Network "speed" is a complcated topic, not a single number By Karl Auerbach  –  Nov 10, 2020 1:17 pm PST

A while back I wrote a blog item entitled "Why You Shouldn't Believe Network Speed Tests

The point made there is that there are many factors in play, ranging from packet maximum transmission unit to variation of the inter-arrival time between packets (i.e. "jitter"), to the burst pattern of packet drops.  And each application, and each implementation of that application, has its own reaction to these kinds of things.

Most "speed testing" software is based only on the most simplistic of measurements.  One would never consider the "0 to 60mph time" of an automobile as fully describing the capabilities or performance of that vehicle.  Yet that is largely what we get out of "speed tests": a single number that purports to represent everything.

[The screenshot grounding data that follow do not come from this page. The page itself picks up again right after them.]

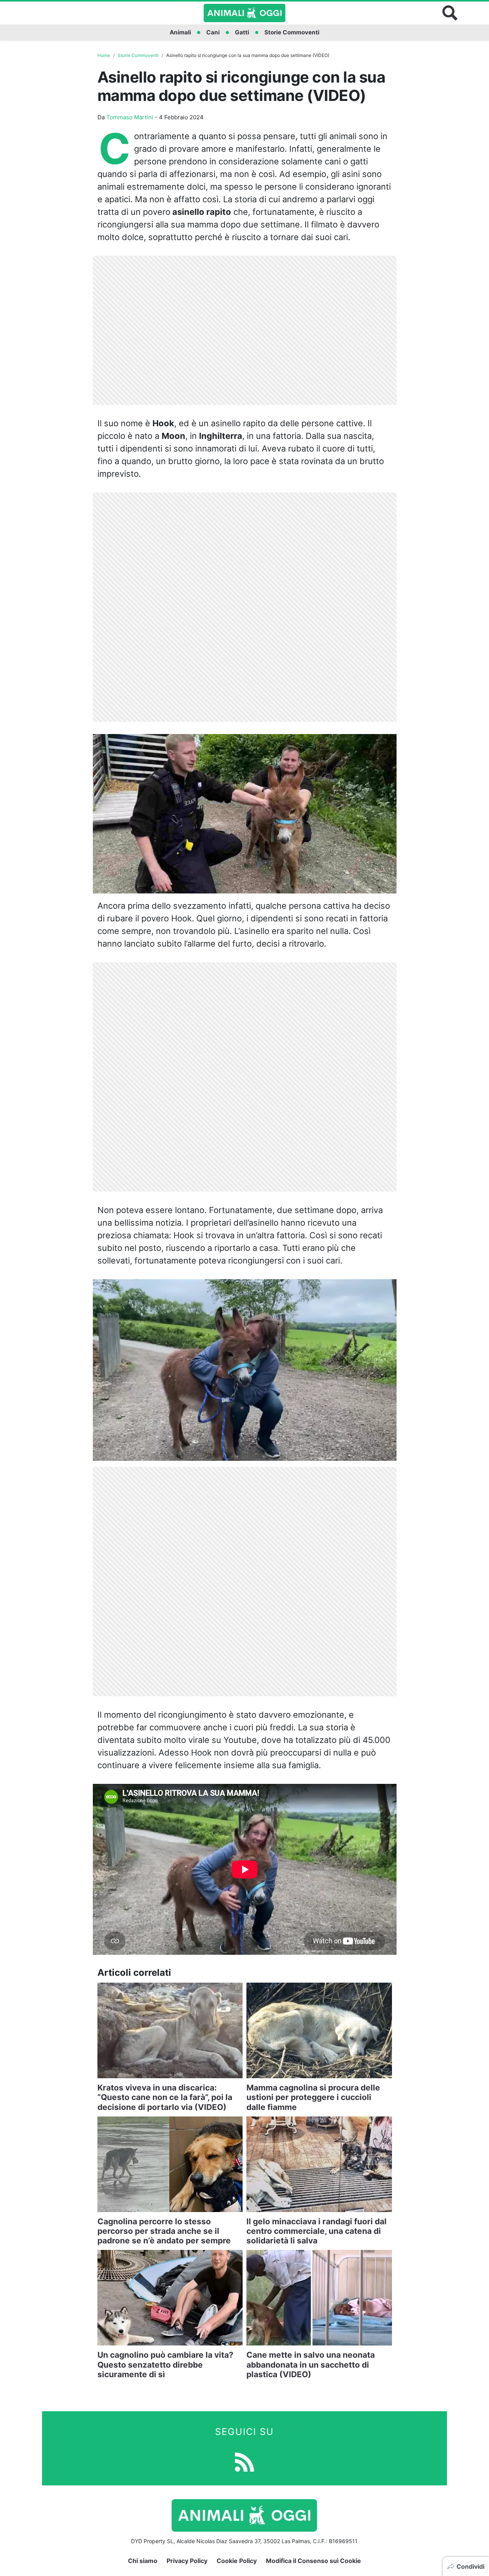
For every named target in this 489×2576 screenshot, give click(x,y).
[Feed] (244, 2461)
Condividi (470, 2566)
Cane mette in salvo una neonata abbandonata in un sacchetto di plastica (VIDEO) (310, 2364)
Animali (180, 32)
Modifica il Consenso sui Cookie (313, 2561)
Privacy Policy (187, 2561)
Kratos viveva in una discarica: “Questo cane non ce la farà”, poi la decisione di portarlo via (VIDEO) (164, 2097)
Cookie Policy (237, 2561)
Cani (213, 32)
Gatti (242, 32)
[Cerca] (450, 13)
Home (103, 55)
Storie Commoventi (291, 32)
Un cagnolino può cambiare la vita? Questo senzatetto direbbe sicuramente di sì (165, 2364)
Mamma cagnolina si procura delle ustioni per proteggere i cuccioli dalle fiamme (313, 2097)
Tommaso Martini (129, 117)
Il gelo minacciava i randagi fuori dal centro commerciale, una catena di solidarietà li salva (316, 2231)
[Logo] (244, 13)
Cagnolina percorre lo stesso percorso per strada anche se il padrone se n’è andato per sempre (164, 2231)
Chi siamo (142, 2561)
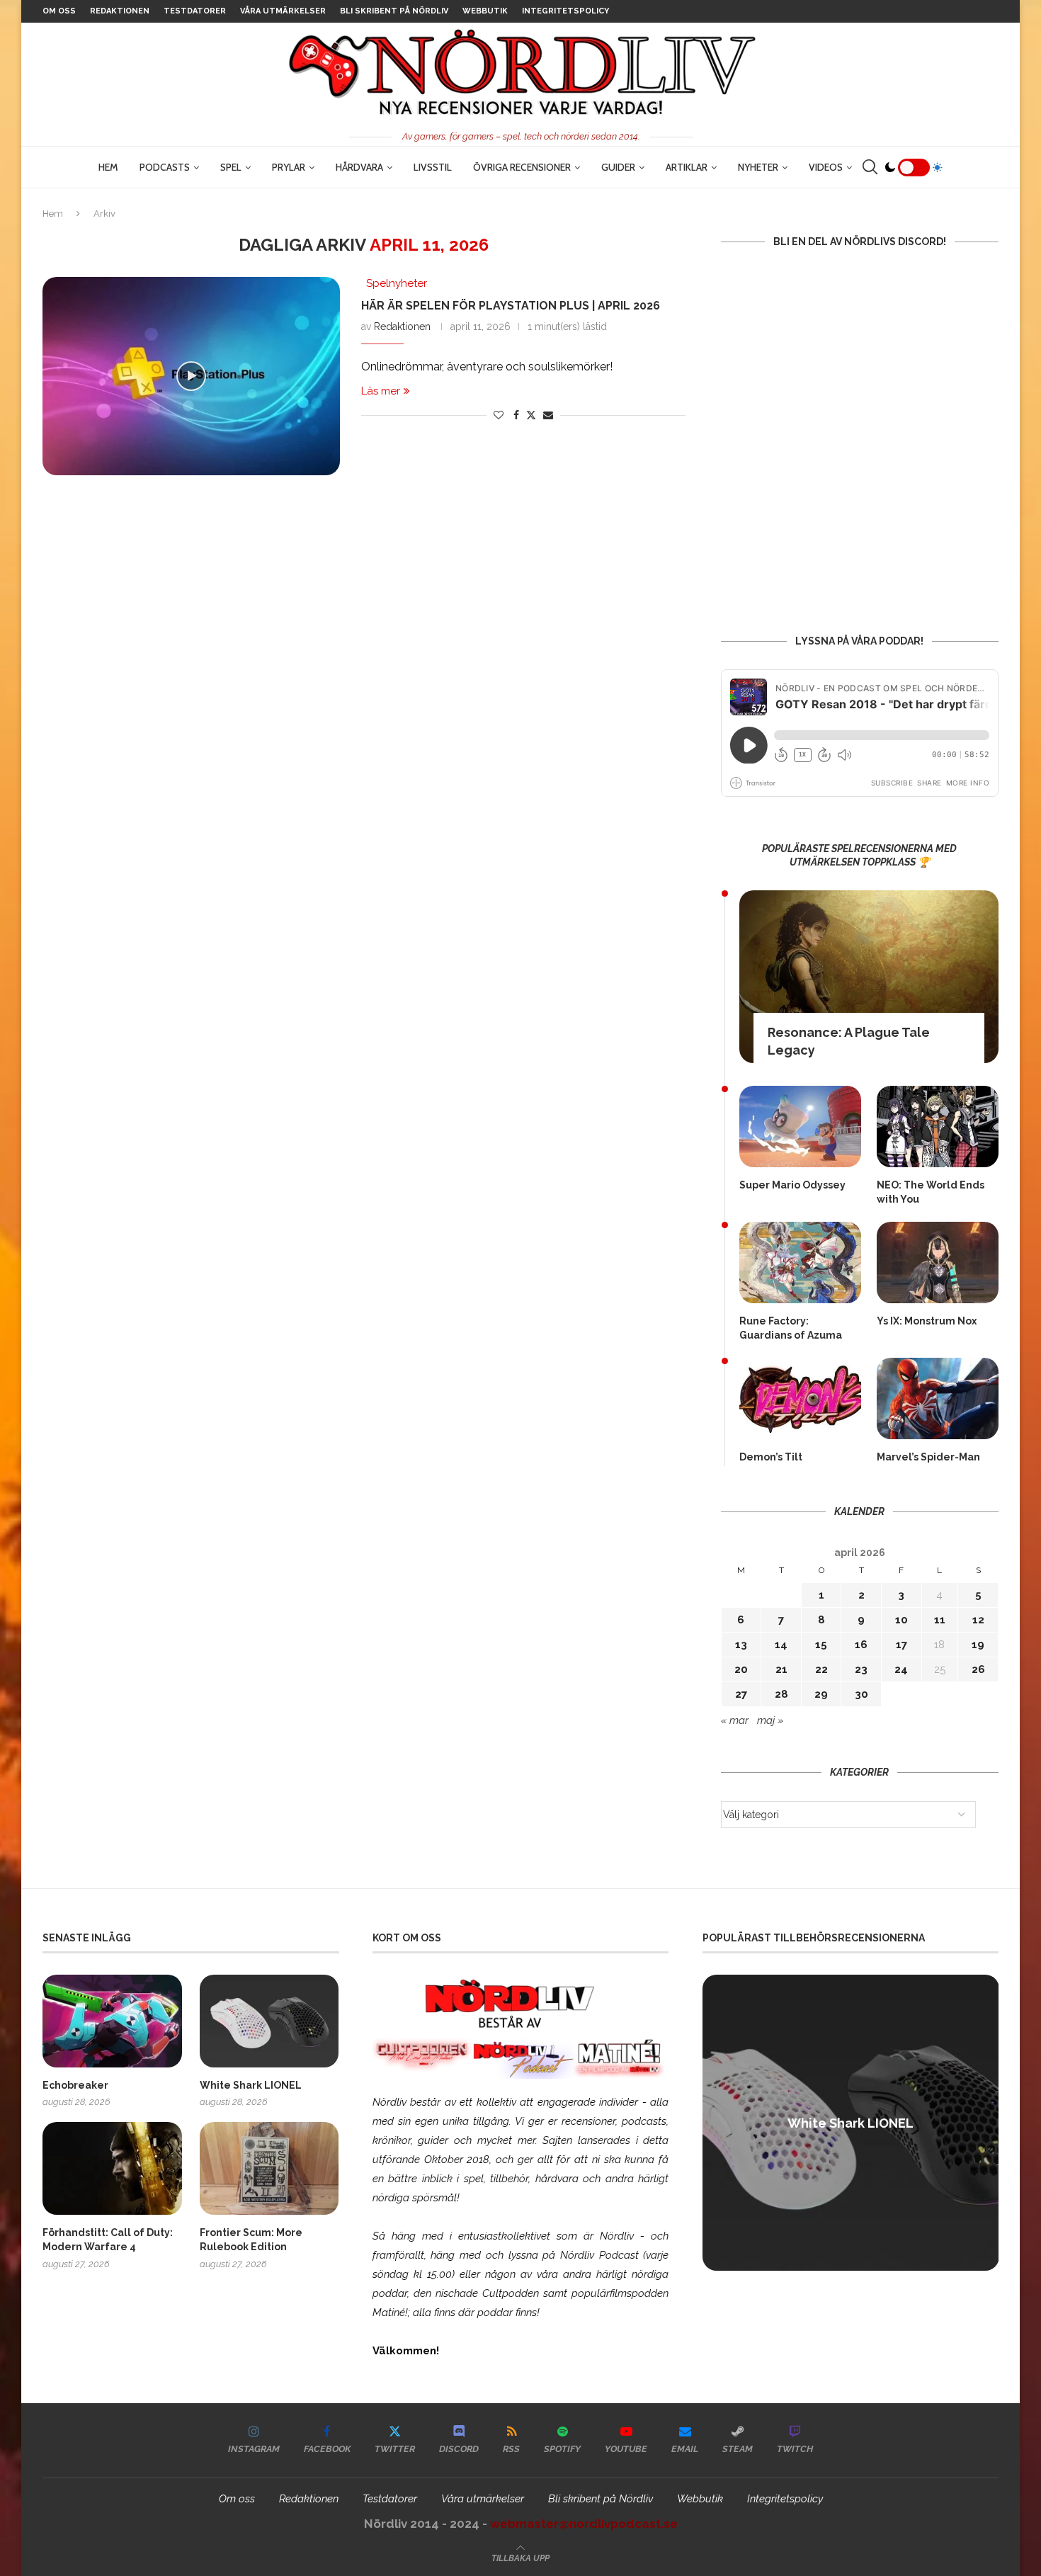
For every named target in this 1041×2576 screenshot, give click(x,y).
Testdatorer (195, 11)
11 (939, 1619)
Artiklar (686, 167)
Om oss (59, 11)
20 (741, 1669)
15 (821, 1644)
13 (741, 1644)
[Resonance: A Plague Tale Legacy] (869, 976)
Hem (108, 167)
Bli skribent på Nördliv (394, 11)
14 (781, 1644)
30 (861, 1694)
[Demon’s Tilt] (800, 1398)
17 (901, 1644)
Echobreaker (75, 2085)
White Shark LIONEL (251, 2085)
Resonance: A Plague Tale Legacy (849, 1041)
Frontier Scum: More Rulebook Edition (251, 2239)
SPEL (230, 167)
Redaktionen (119, 11)
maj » (770, 1720)
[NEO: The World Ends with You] (938, 1126)
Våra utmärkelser (283, 11)
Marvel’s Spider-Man (928, 1457)
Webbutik (485, 11)
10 (901, 1619)
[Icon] (191, 376)
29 (821, 1694)
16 (861, 1644)
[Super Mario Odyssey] (800, 1126)
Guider (618, 167)
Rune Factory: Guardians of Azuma (790, 1328)
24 (901, 1669)
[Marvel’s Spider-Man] (938, 1398)
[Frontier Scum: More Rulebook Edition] (269, 2168)
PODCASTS (165, 167)
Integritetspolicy (565, 11)
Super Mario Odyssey (792, 1185)
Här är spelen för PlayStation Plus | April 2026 (510, 305)
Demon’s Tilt (770, 1457)
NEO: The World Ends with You (930, 1192)
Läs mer (380, 391)
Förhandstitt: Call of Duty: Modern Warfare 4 (107, 2239)
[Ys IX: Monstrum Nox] (938, 1262)
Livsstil (433, 167)
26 (978, 1669)
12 (978, 1619)
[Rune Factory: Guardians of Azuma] (800, 1262)
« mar (735, 1720)
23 (861, 1669)
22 (821, 1669)
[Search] (870, 167)
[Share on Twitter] (531, 415)
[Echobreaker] (112, 2021)
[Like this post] (499, 415)
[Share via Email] (548, 415)
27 (741, 1694)
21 (781, 1669)
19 (978, 1644)
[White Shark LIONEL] (269, 2021)
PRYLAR (288, 167)
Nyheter (758, 167)
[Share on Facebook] (516, 415)
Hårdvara (359, 167)
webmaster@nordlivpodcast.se (584, 2524)
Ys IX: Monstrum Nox (927, 1321)
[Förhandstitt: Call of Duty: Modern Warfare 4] (112, 2168)
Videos (826, 167)
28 (781, 1694)
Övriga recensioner (522, 167)
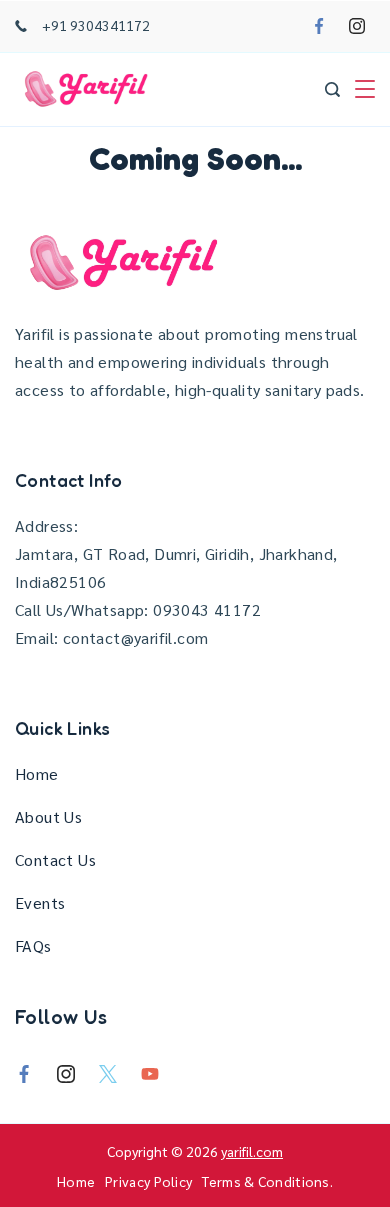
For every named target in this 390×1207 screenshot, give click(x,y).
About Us (48, 816)
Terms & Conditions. (267, 1181)
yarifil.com (252, 1151)
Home (37, 773)
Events (40, 902)
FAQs (33, 945)
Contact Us (55, 859)
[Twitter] (108, 1074)
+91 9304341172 (96, 25)
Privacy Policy (148, 1181)
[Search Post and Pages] (332, 89)
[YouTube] (150, 1074)
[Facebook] (319, 26)
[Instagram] (357, 26)
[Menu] (365, 89)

In order to better evaluate the capabilities of a given internet link we need to measure many different attributes, ranging from packet/frame sizes to base latency and variation (jitter) to the burst characteristics of loss, reordering (yes it does happen, in switches/routers and also on some media that is formed out of a bundle of channels), and duplication (which also happens).  Our experiences with bufferbloat also tell us in no uncertain terms that the size and nature of queuing within those links can have massive impacts on perceived performance.

I am keenly aware of the impact of a lot of these aspects because I build tools that create those effects, on demand, so that builders can evaluate whether their products work well under less than perfect conditions.  (Over the years I have seen many products wobble and react poorly - or simply utterly collapse.)

(By-the-way at my home, Comcast's top-tier service delivers a maximum upload rate of only about 11.5mbits/second over a Docsis 3.0 cable link that was tested and cleared of noise just a few days ago.) That's not even half of the 25mbits/second number you mention.